Australian airports turn to emissions-linked financing amid growing appetite for sustainable lending


With airports around the world looking for ways to reduce their carbon footprint, Gold Coast Airport will seek to beef up its environmental performance in order to keep funding costs down in a sustainability-linked financing deal inked with Commonwealth Bank (CBA) and Westpac. The $100 million loans, which will see interest rates fluctuate depending on whether the airport is able to meet emissions targets or not, will be used for redevelopment and terminal expansion.

A sustainability-linked loan (SLL) ties a borrower’s cost of funding to a borrower’s ESG (Environmental, Social and Governance) rating or other sustainability metrics. Similar to green bonds, SLLs stand for a responsible way of investing offering opportunities to banks to park their capital with an eye on environmental sustainability.

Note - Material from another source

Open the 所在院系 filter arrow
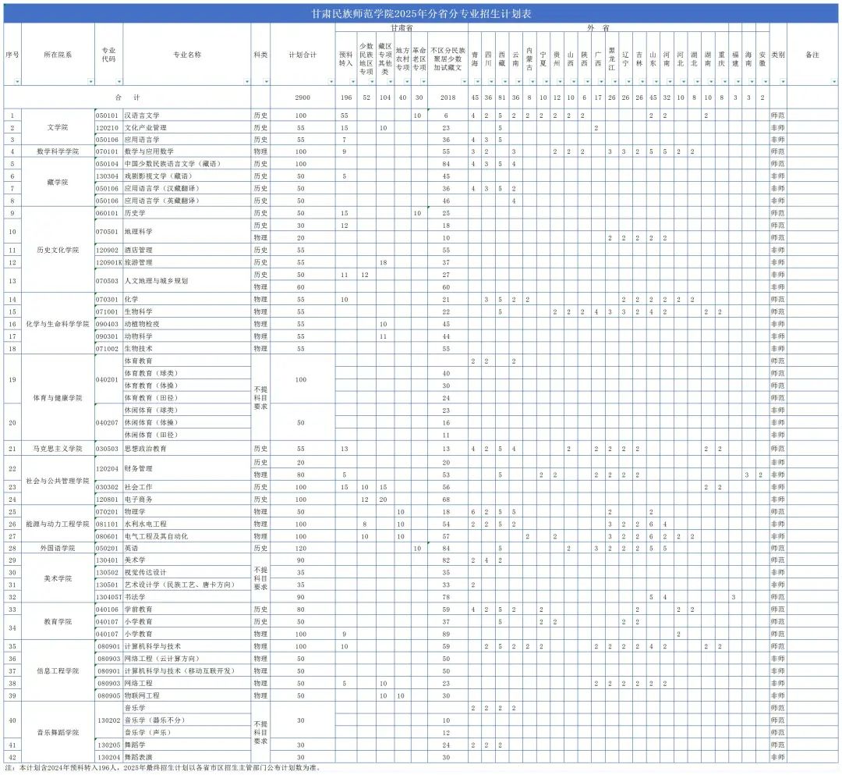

The sustainable debt market has been going from strength to strength over the last couple of years. According to BNEF, issuance of sustainable debt products surged 26% to a record $247 billion last year as green bonds issuance amounted to $182.2 billion, whereas one new product – SLLs – reached $36.4 billion. Namely, growth in green bonds drastically slowed to 5% in 2018 YoY compared to 68% in 2017, while SLLs surged 677%.

In Australia, a massive syndicated multi-bank SLL was approved to Sydney Airport in the amount of $1.4 billion in May. Previously, Adelaide Airport secured a $50 million SLL from ANZ in December. The loan to Queensland Airports Limited (QAL), operator of Gold Coast Airport, includes $75 million coming from CBA and the rest from Westpac, and represents a considerable step towards strengthening the airport’s performance in the area of ESG.

“ESG is an area QAL is increasingly focused on, and we have already delivered several sustainability projects across our airports in the past few years,” QAL CFO Amelia Evans said, adding that some of these projects include replacing lighting with LED, upgrading air-conditioning units and replacing energy efficient drive motors within the baggage handling system.

“At our other ports, we installed 820 solar panels on car park shade structures at Mount Isa Airport, reduced electricity consumption by 17 per cent with a series of building management system upgrades in Townsville, and solar power roof installations have offset about 95 per cent of Longreach airport’s daytime electricity usage,” she said.

The SLLs are based on carbon reduction and accreditation through the Airports Council International program, global standard for carbon management at airports launched in 2009. With the current participation figure standing at 275 accredited airports worldwide, the program has seen unprecedented growth in all world regions over the past year. From May 2017 to May 2018, accredited airports succeeded in collectively reducing the CO2 emissions under their direct control by 347,026 tonnes.